━━━━━ Recorded data

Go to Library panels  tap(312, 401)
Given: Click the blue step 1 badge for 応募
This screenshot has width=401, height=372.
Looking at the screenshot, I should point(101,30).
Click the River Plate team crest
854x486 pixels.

━━━━━━━━━━
━━━━━ Recorded data

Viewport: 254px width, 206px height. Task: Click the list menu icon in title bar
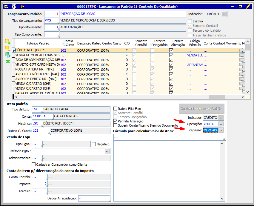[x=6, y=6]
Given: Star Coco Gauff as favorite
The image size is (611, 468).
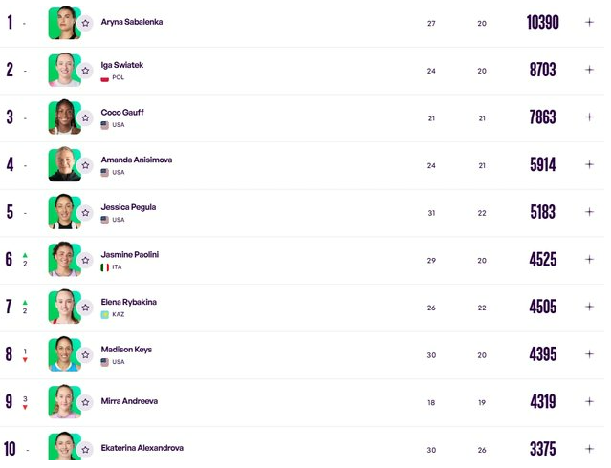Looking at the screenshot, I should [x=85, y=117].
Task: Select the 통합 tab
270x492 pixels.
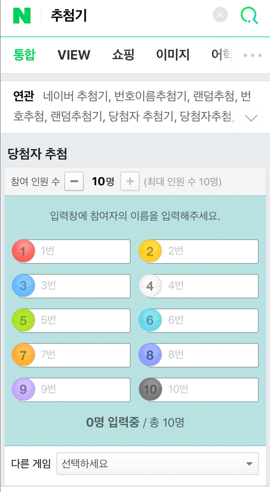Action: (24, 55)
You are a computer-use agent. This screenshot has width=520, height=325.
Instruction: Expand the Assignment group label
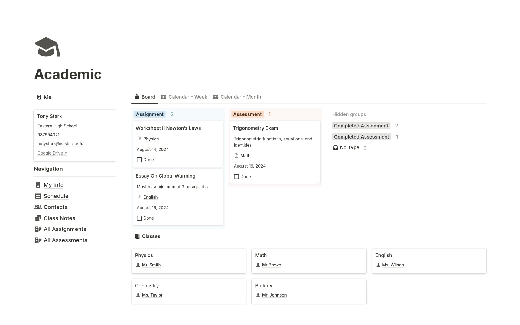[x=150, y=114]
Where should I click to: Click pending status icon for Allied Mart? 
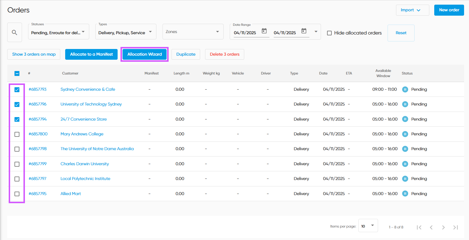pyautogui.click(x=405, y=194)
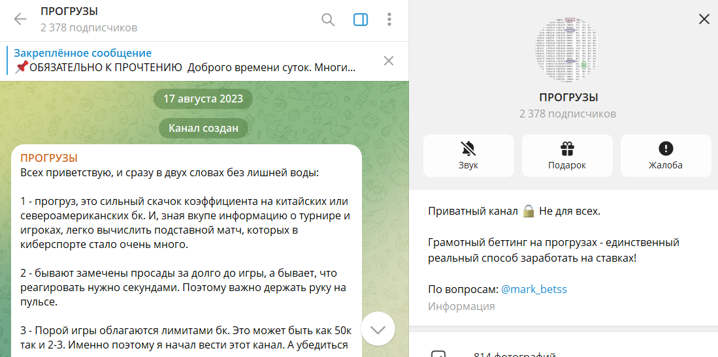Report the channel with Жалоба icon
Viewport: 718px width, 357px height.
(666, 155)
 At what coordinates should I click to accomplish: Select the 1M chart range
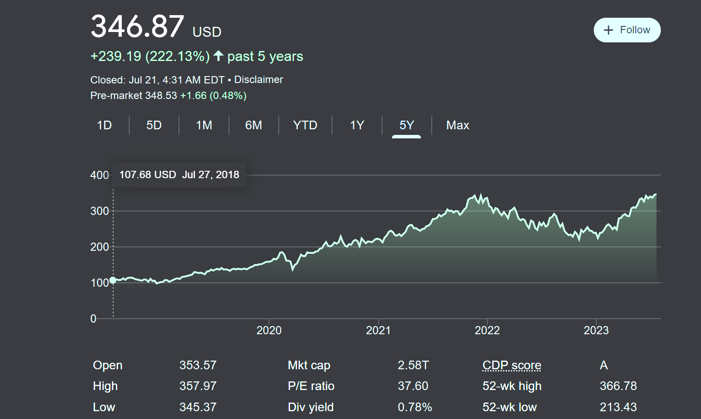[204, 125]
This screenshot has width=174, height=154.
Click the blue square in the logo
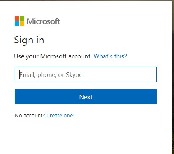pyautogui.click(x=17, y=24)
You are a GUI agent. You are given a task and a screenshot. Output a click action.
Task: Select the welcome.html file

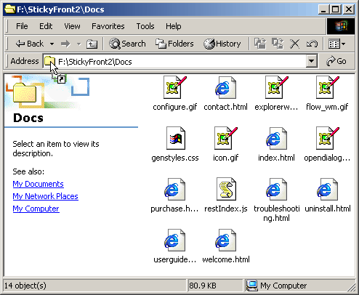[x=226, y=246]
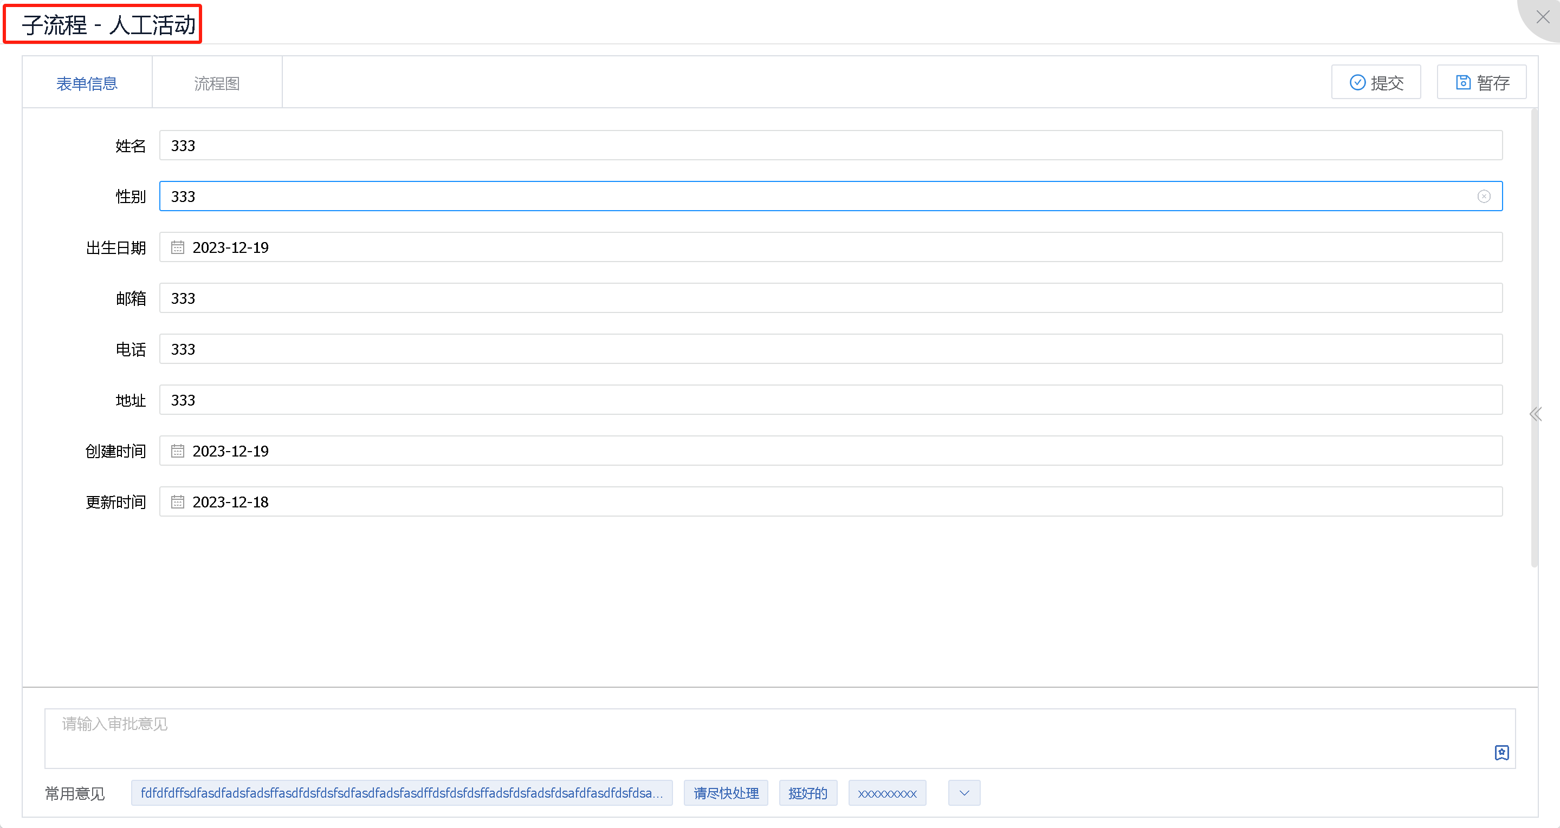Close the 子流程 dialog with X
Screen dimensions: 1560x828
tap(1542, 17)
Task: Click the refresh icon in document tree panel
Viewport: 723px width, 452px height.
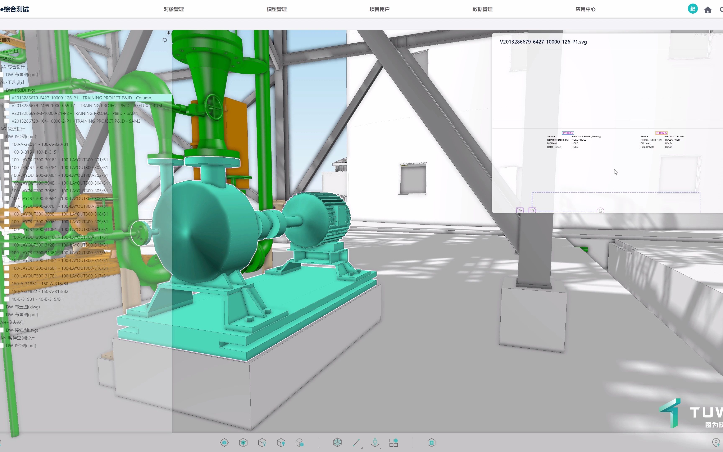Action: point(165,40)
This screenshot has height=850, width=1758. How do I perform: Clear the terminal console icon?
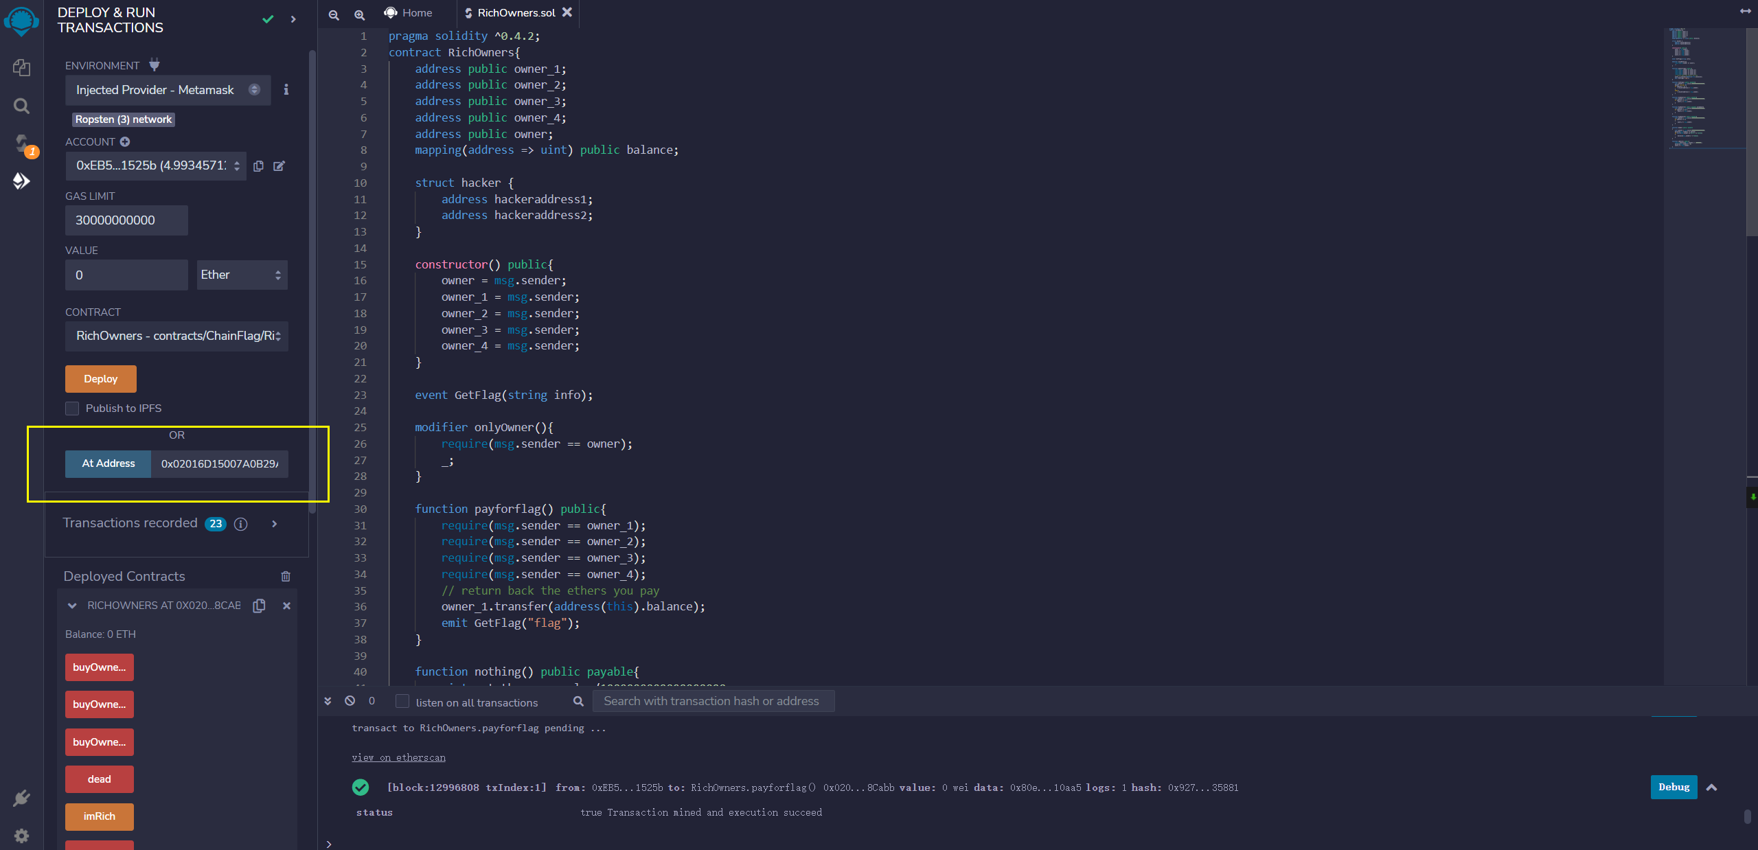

━━━━━━━━━━
━━━━━ Recorded data

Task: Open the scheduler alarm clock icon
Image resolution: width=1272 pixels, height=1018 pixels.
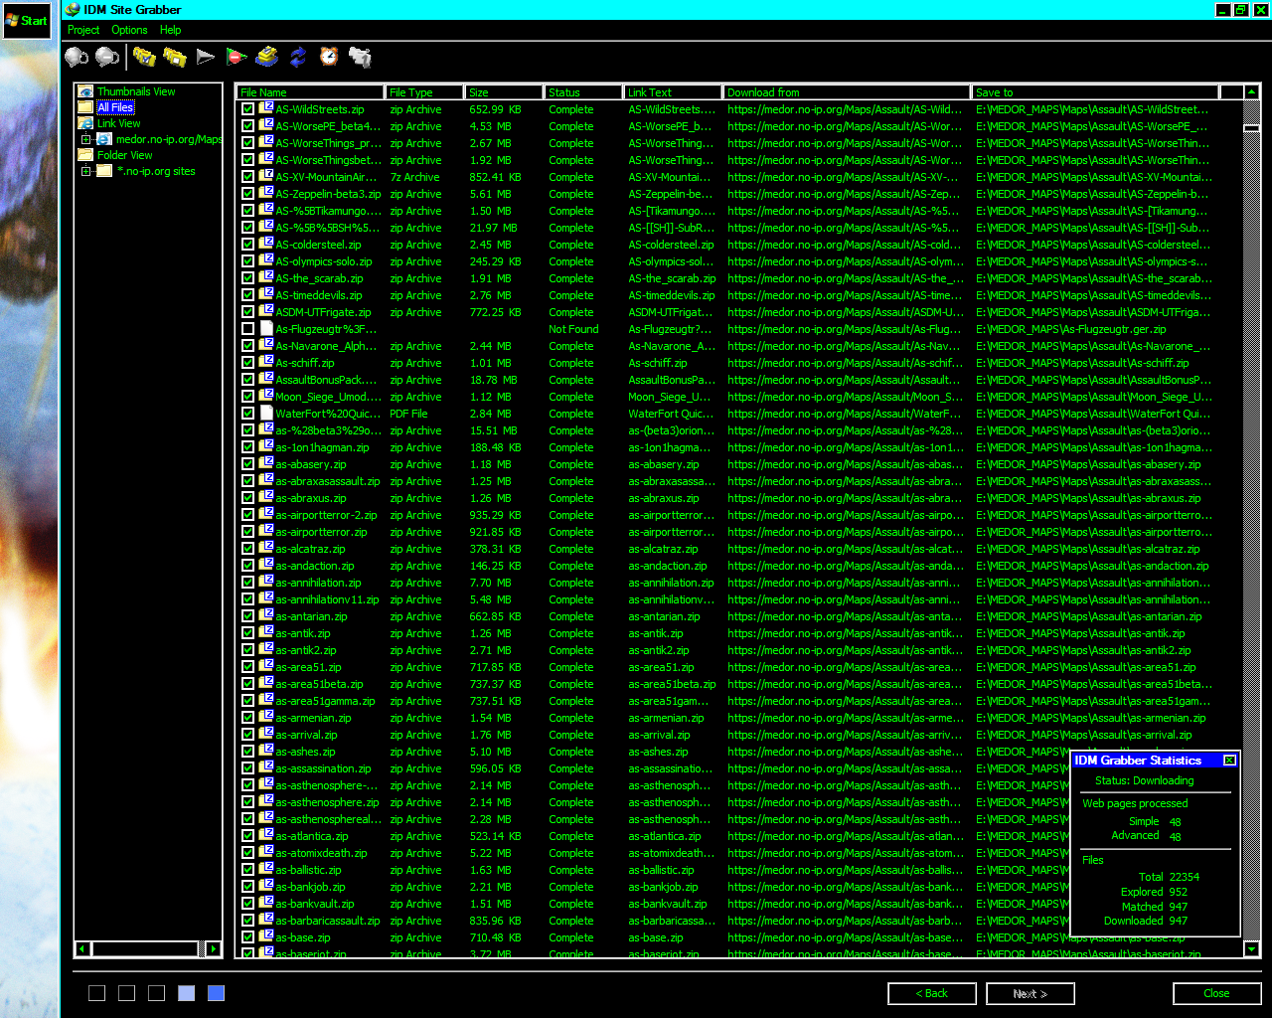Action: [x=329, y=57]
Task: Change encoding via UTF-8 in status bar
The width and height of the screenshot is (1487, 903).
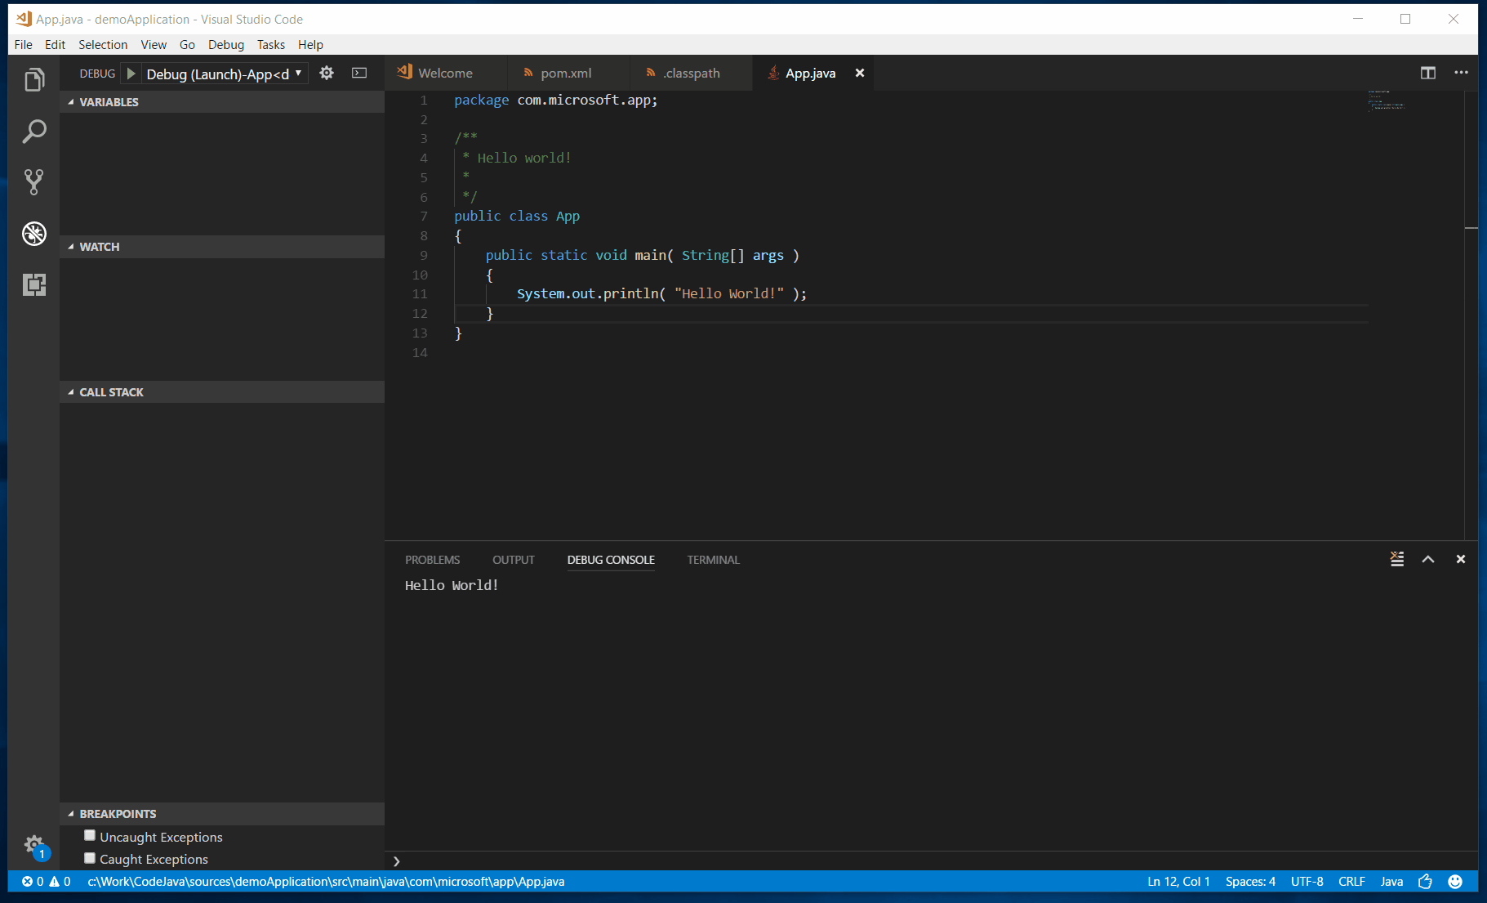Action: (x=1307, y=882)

━━━━━━━━━━

__Work to complete__
Reproduce the rows between the line holding "You are a computer-use" and the line holding "pyautogui.click(x=17, y=24)", inclusive. Omit the pictures from your answer.

__Exercise result__
You are a computer-use agent. This screenshot has width=520, height=325.
Instruction: Expand the Assignment group label
[x=150, y=114]
Where should I click to: Click pending status icon for Allied Mart? 
pyautogui.click(x=405, y=194)
Report the channel with Жалоба icon
Viewport: 718px width, 357px height.
(666, 155)
 At what coordinates should I click to accomplish: Select the 1M chart range
[204, 125]
This screenshot has width=174, height=154.
Click the blue square in the logo
pyautogui.click(x=17, y=24)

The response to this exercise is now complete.